Note: please click to enlarge the image
2.Create a connection to a blob store(aws), in Data Cloud Admin Page :
In order to store and manage unstructured data in Salesforce Data Cloud, you need to create a UDLO (Unstructured Data Lake Object). A UDLO acts as a container for unstructured data imported from AWS S3. It defines the structure and schema for how the data will be stored, allowing Data Cloud to index and organize the data for easy querying and analysis.
3.In the External blob store(Aws s3) setup notification to datacloud.
In order to receive real-time notifications from Amazon S3 to Salesforce Data Cloud when unstructured data changes, you need to set up a file notification pipeline. This involves creating a connected app in Salesforce with OAuth settings, generating a private-public key pair, and configuring AWS resources such as IAM roles, S3 buckets, AWS Lambda functions, and Secrets Manager. The Lambda function manages file change events in the S3 bucket and triggers notifications to the Data Cloud whenever new data is added, updated, or deleted. Finally, an installer script is provided to automate the setup, ensuring seamless integration between S3 and Data Cloud for data synchronization.
4.Upload Unstructured Data:
To transfer data from AWS S3 to Salesforce Data Cloud, you need to upload the unstructured data files to the specified S3 bucket. This action will trigger an event notification pipeline, which enables Data Cloud to detect the newly added files. Once the files are uploaded, the data will be automatically processed and integrated into the Unstructured Data Lake Object (UDLO) in the Data Cloud. This will make the data ready for indexing and querying.
5.Verify that the UDLO shows newly uploaded files
After uploading the unstructured data files to the AWS S3 bucket, please verify that the Unstructured Data Lake Object (UDLO) in Salesforce Data Cloud reflects the newly added files. To do this, navigate to the Data Cloud interface and check the UDLO for the latest entries. This confirmation ensures that the data ingestion process was successful and that the files are correctly indexed and available for querying and analysis within the Data Cloud environment.

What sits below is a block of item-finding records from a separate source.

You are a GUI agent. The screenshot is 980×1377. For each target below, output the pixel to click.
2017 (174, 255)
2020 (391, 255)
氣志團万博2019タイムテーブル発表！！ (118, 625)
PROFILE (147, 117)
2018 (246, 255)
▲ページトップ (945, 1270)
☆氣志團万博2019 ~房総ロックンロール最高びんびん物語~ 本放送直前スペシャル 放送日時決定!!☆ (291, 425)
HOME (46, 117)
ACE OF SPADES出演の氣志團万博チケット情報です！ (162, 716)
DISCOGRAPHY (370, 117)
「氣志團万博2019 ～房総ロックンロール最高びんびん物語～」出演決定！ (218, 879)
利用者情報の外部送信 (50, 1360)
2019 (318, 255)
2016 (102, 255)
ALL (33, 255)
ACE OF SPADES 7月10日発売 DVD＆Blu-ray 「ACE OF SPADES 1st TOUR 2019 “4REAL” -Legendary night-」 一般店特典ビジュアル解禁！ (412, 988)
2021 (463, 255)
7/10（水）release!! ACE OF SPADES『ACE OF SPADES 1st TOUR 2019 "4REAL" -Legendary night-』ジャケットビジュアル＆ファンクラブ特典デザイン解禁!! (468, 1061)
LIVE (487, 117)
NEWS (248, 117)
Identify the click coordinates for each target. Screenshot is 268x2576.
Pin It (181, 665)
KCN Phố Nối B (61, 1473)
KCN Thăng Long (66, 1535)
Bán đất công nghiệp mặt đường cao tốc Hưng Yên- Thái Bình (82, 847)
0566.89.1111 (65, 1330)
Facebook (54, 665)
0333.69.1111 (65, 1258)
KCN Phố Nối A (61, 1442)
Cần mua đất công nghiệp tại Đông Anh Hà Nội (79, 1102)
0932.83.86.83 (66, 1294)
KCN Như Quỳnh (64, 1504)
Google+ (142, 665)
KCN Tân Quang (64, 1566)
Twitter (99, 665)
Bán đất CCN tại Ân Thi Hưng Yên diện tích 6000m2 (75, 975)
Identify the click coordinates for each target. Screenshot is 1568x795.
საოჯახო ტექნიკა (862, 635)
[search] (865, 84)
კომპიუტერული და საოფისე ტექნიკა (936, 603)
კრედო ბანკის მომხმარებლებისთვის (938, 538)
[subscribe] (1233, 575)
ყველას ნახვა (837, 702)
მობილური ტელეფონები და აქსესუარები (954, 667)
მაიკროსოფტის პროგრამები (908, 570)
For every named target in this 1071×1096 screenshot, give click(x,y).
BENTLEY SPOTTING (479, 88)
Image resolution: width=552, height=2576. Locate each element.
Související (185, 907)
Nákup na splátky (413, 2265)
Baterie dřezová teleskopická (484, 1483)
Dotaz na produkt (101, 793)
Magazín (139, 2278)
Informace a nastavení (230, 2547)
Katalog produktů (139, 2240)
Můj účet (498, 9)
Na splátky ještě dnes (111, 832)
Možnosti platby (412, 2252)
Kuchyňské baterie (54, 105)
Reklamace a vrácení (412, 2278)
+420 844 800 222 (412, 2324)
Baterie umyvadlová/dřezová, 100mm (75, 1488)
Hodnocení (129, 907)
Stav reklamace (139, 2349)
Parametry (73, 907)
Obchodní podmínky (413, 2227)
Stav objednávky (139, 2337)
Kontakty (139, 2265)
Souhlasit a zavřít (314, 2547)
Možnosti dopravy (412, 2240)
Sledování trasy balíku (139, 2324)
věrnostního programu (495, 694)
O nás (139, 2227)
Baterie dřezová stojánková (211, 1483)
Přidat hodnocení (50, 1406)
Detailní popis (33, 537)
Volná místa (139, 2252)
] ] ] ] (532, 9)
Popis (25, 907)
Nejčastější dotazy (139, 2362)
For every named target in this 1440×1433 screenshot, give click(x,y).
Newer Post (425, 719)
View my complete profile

Once we verify that all chunk data and indexing processes are functioning correctly, the unstructured data is ready for querying through Agent Force.
Querying Embedded Unstructured Data with Agent Force :
When using the Agent Force feature, it utilizes an Apex-based agent actions flow to search within the system. This flow queries unstructured data and generates a response using AI. The results are then displayed in the Agent Force window, providing users with relevant insights.